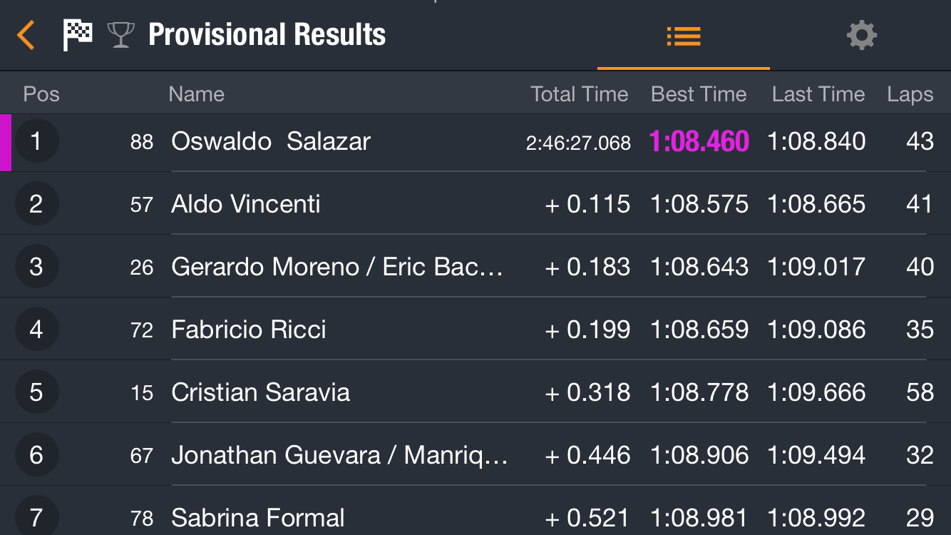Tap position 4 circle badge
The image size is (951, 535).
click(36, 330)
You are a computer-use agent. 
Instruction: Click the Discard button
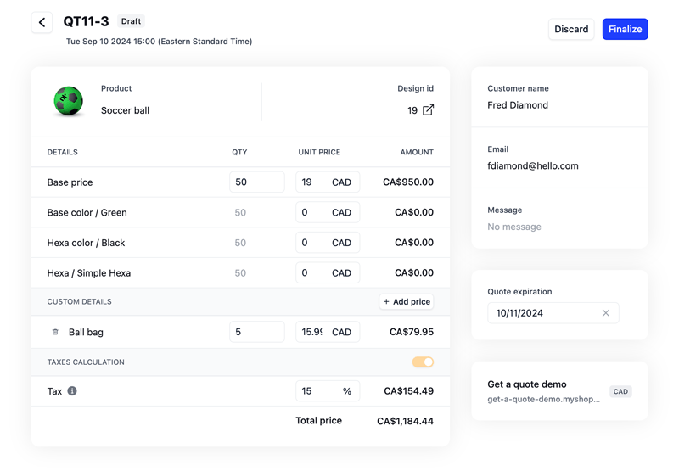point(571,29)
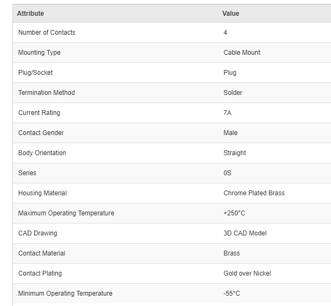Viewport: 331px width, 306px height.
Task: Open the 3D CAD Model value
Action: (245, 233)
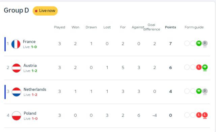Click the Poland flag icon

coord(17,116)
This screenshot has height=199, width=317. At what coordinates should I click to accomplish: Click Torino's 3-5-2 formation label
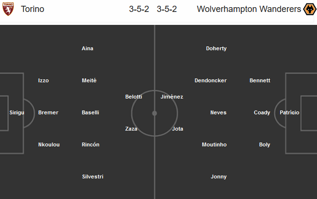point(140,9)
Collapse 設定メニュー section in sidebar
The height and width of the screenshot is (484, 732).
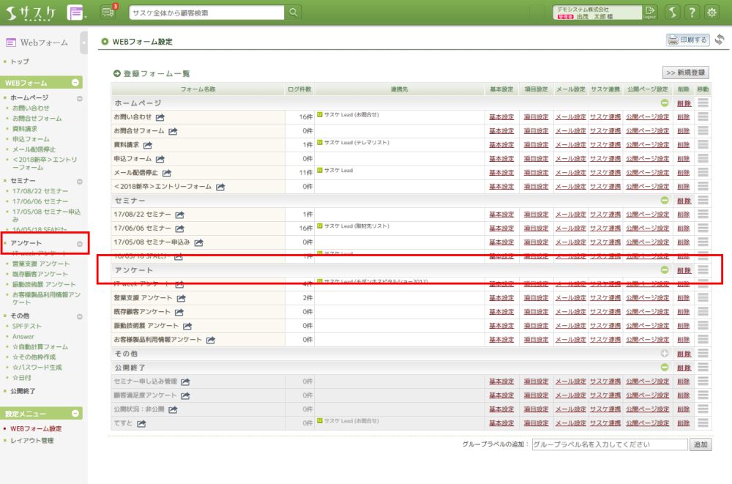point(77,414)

☆ ☆ ☆

DESCRIPTION OF THE TASK. Update the items from the line that contains "You are a computer-use agent." through the end of the items, inclusive, by replacing "screenshot" with "screen image" and leaving everything else unchanged. Leave the pictures out of your answer.

ANSWER BELOW.
You are a computer-use agent. 
Instruction: Click the Discard button
point(571,29)
Viewport: 331px width, 306px height.
Task: Open the 3D CAD Model value
Action: (245, 233)
Click the Poland flag icon

coord(17,116)
This screen image has height=199, width=317. At what coordinates should I click to accomplish: Click Torino's 3-5-2 formation label
point(140,9)
Collapse 設定メニュー section in sidebar
The height and width of the screen image is (484, 732).
point(77,414)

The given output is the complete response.